With a crown on his head, Marcio Matolias carefully retouches his sandcastle, sculpting and smoothing with a shovel as bathers cool off nearby in the suffocating January heat.

They say a man’s home is his castle and Marcio has lived in his — albeit made of sand — on a beach in Rio de Janeiro for the last 22 years.

In Barra da Tijuca, a wealthy beachside neighborhood west of Rio, neighbors and friends call him “The King.”

He gladly assumes the role and poses willingly for passers-by, scepter in hand, on his throne outside his meticulously-sculpted home.

It seems a precarious existence but Marcio, 44, can never see himself living another way.

“People pay exorbitant rents to live in front of the sea. I don’t have any bills and I live very well here,” he told AFP, waving a hand at the white sand and the islands sparkling on the horizon.

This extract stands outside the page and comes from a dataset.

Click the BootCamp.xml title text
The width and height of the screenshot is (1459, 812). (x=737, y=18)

It requires constant upkeep.

He retouches a turret here, adjusts a majestic gate there. He sprinkles water on the walls to keep them firm in the baking heat, which on a recent afternoon reached 40 C (104 F).

Despite the idyllic setting, inside space is tight — about three square meters (32 square feet). Marcio, single and with no children, lives with a pile of books and some golf clubs, his passions after fishing.

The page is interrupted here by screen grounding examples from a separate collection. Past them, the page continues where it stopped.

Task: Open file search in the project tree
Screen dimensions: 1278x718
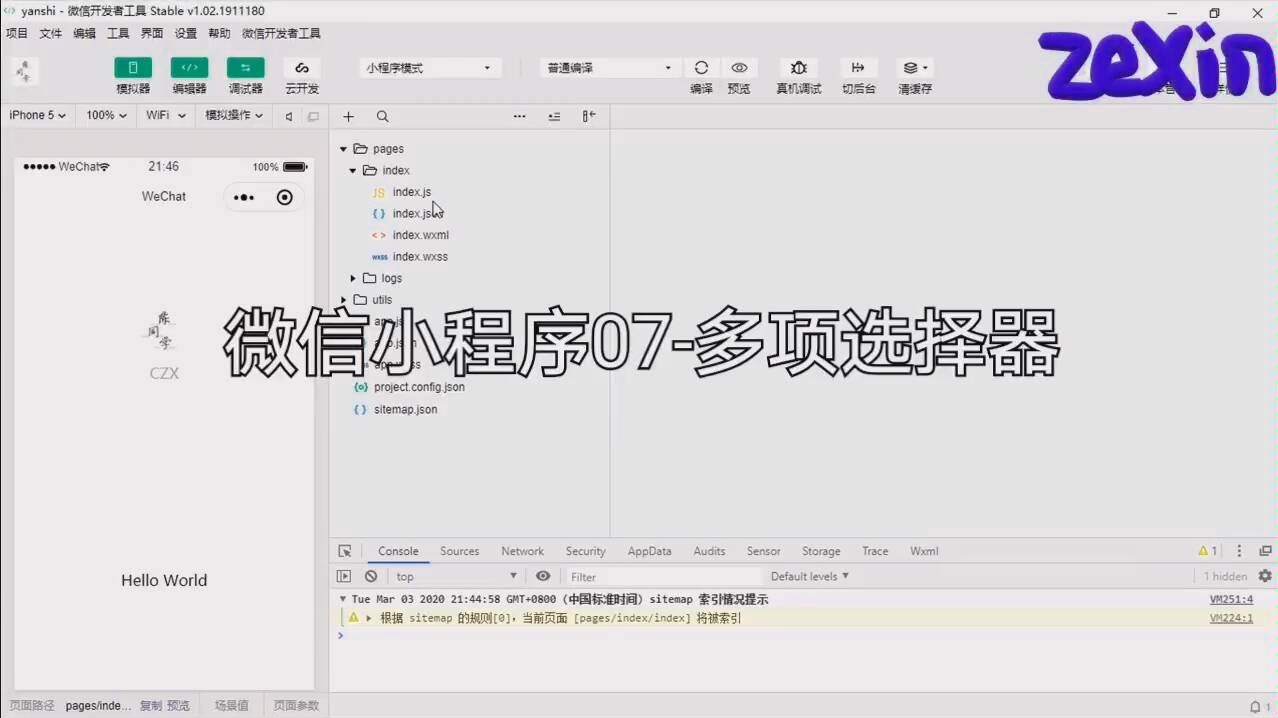Action: point(382,116)
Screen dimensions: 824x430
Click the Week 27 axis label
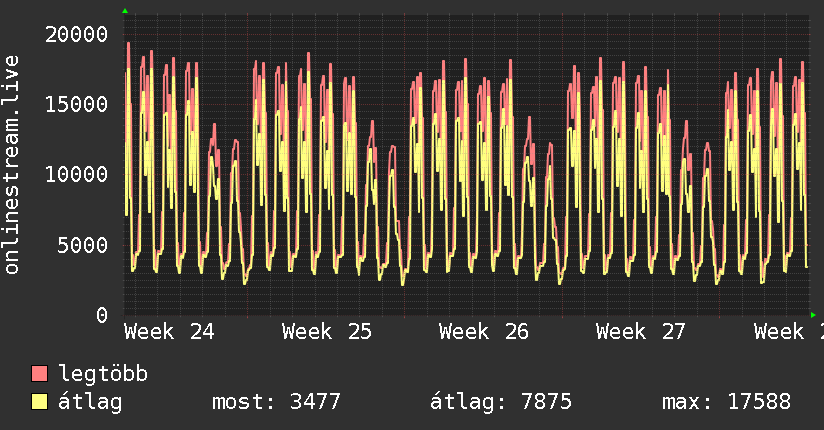pos(641,332)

His bed? A sleeping bag on the ground. His bathroom? The firemen’s station about 30 meters away, where he can use the bathroom and shower for less than a dollar.

Marcio believes he has everything he needs. The only problem is the unbearable summer heat.

“The sand retains the heat, so sometimes I cannot sleep here and I go to sleep in a friend’s house. But the truth is I prefer to stay here, even if I have to sleep outside by the sea.”

Tourist attraction

Marcio came south to Rio from his humble hometown of Duque de Caxias to seek his fortune, but could only afford to live on the street.

All that changed when one day a friend taught him how to build a sandcastle.

“I learned a lot from reading and I think my castle is a mixture of styles, between Niemeyer and Gaudi,” he said of his royal palace, buttressed with sandbags and logs.

The mayor’s office never gave him a problem, he said.

“I became a tourist attraction in some way, and also a social service,” he said, gesturing to his bookstand on the nearby promenade.

He doesn’t ask for money, only that people exchange what they take.

To make a living, Marcio put a box for donations at the entrance to his sandcastle.

But, throughout a recent afternoon, of the score of people who stopped to take pictures, nobody left a coin.

Marcio doesn’t appear to care.

“They often rob the box. I used to get angry. I wanted to sleep with a stone in my hand to stop it, but I started living with that paranoia, and I don’t want that. I do this for pleasure,” he said.

Work in progress

From time to time, a shopping center pays him to make one of his magnificent sand sculptures for special events.

Marcio would like his works not to be so ephemeral. Rain can destroy in a few minutes the 10 or 20 hours’ work it takes him to carefully complete one of his fairytale castles.

An optimist by nature, Marcio hopes to be able to realize his great dream next year, to make sculptures using other materials, at a friend’s place.

Meanwhile, he doesn’t seem to tire of endlessly carving his fragile palace with a knife or a shovel.

Like his hero Gaudi’s Sagrada Familia cathedral in Barcelona, the largest unfinished basilica in the world, Marcio’s creation is a perpetual work in progress.